Halis Sönmez ist die Geschichte Kreuzbergs. Sagt er jedenfalls. 1970 zog Sönmez in den Bezirk, besetzte Häuser, schmiss am 1. Mai Steine auf „die Bullen“ und verstand sich als Revolutionär im besten Sinne. Aber die Zeiten ändern sich: Aus dem Besetzer ist ein Besitzer geworden. Weniger systemkritisch, weniger oppositionell – so wie das Maifest, das seit 2003 Myfest heißt, von Sönmez’ Crew initiiert und festivalisiert worden ist.

„ ‚Brot und Spiele‘ nannte man das früher, heute spricht man von ‚Event‘ “, kritisiert Marco Lorenz. Er sitzt am Dienstagabend wie Sönmez auf dem Podium im SO36 in der Oranienstraße. Im Hintergrund hängt die Antifa-Fahne, vor der Bühne ein „Stoppt-Henkel“-Banner.

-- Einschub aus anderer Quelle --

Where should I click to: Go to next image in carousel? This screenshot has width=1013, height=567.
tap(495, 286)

Lorenz vertritt das linke Bündnis der „Revolutionären 1.-Mai-Demonstration“; die Position ist klar: „Wir lehnen das Myfest ab, weil es nur noch dazu dient, Kreuzberg zu befrieden.“ Der politische Protest werde abgedrängt. Lorenz: „Wir aber sagen: Nein zum Ballermann in Kreuzberg! Lasst uns ein neues Kiezfest von unten aufbauen und Stellung beziehen.“

Von unten, darum geht es auch Sönmez. Für ihn gehören die Verkaufsstände und das Unterhaltungsprogramm einfach dazu. „Von unten. Das sind doch wir, die Bewohner“, sagt er. „Wir organisieren hier das Myfest, niemand von außen. Lasst uns zusammen Wege finden. Wir sind nicht gegen euch!“

Dann beginnt eine emotionale Diskussion, in der jeder zweite Redner beteuert, ein echter Kreuzberger zu sein. Die Sönmez-Fraktion argumentiert, dass es für alle Platz gebe, auch für politisch Motivierte. Die Kritiker beklagen, dass harte Themen wie Rassismus, Polizeigewalt und steigende Mieten verdrängt würden. „Der 1. Mai ist heruntergekommen“, findet einer. „Man sieht Faschos auf dem Myfest, erlebt Sexismus und Rassismus“, sagt eine andere.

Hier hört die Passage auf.